An important bilingual source was a book gifted to me by a family friend, E-Sarn Mural Paintings /Jittakam phaap phanung Isan by Pairote Samosorn, published by E-Sarn Cultural Centre and Khon Kaen University. Before (and eventually adjacent to) photography, representations of normal daily life were recorded within mural scenes (Isan: hoop tam) on temples (Isan: sim). I wanted to understand daily life, everything from potential for social mobility to how people entertained themselves of an evening.

I was amused to find that the traditional call-and-response singing essentially comprised negging—the usual, 'Women are changeable and lie all the time!' stuff. I decided to make that as true as possible in my story with a nascent all-woman spy network, so there's that.

Tell us a bit about where you've set your story.

19th century Nong Ngu Saeng Athit (Sunbeam Snake Marsh) is a fictional counterpart to the real and tiny Nong Ngu Lueam (Python Marsh), which I visited several months before I wrote the story. It's the area my mother's family live in. They share the remoteness, the barely-connectedness, the lulling countryside rhythms. While tucked away, they're certainly not in stasis.

The larger world is a Siam with the same socio-political frameworks (encroaching Western imperialism sharpening tensions within extant Siamese city-states; corvee labour and proto-capitalism) where magic is larger and even more real, so it is a tool within these power dynamics.

There's already a series of ancient, syncretic Brahmanic-Buddhist rituals deeply embedded in real-world Thai statehood and little gestures in everyday life. We don't necessarily go around spouting superstitions every single day, obviously; it's simply there. I wanted to bring it the fore, particularly in contrast to a lot of Western steampunk-tech narratives which rely on being (destructively) superior to nature. In this world, nature is not to be bested, but petitioned and partnered with.

What was the hardest part about writing this story?
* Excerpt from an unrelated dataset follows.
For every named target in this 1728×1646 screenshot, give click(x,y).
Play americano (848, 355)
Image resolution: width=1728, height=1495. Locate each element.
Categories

Understanding that full authenticity is impossible. I share heritage with the protagonist(s), but not time or lifestyle or even language (I only speak Central Thai). Letting certain details go for the sake of story writing was surprisingly painful. I didn't want to be just like every other Westerner who goes, 'Well, I tried, but there are always gonna be Cultural Issues!' and is unaware they've faithfully followed tradition in writing yet another Orientalist load of balls, for which they will be endlessly praised for their contributions to diversity in genre.

It was very hard to believe my story was worth writing (and submitting) if that's still the kind of thing SFF readers lap up. I get sad and quiet sometimes. But I also get angry, the sort of anger which grips a lighter in one hand and a can of knowledge in the other--a valid, informed response to a hostile world. I salted the earth and built a new one in my head.

What also pushed me through was the fact that I wouldn't be alone. Although a past and present regional power, Thai narratives are disenfranchised on a global scale. Even if my Thai-ness is awkward, displaced, it still comes from lived experience, so my wish is to add my voice to a growing SEAsian chorus. We are here, no matter what.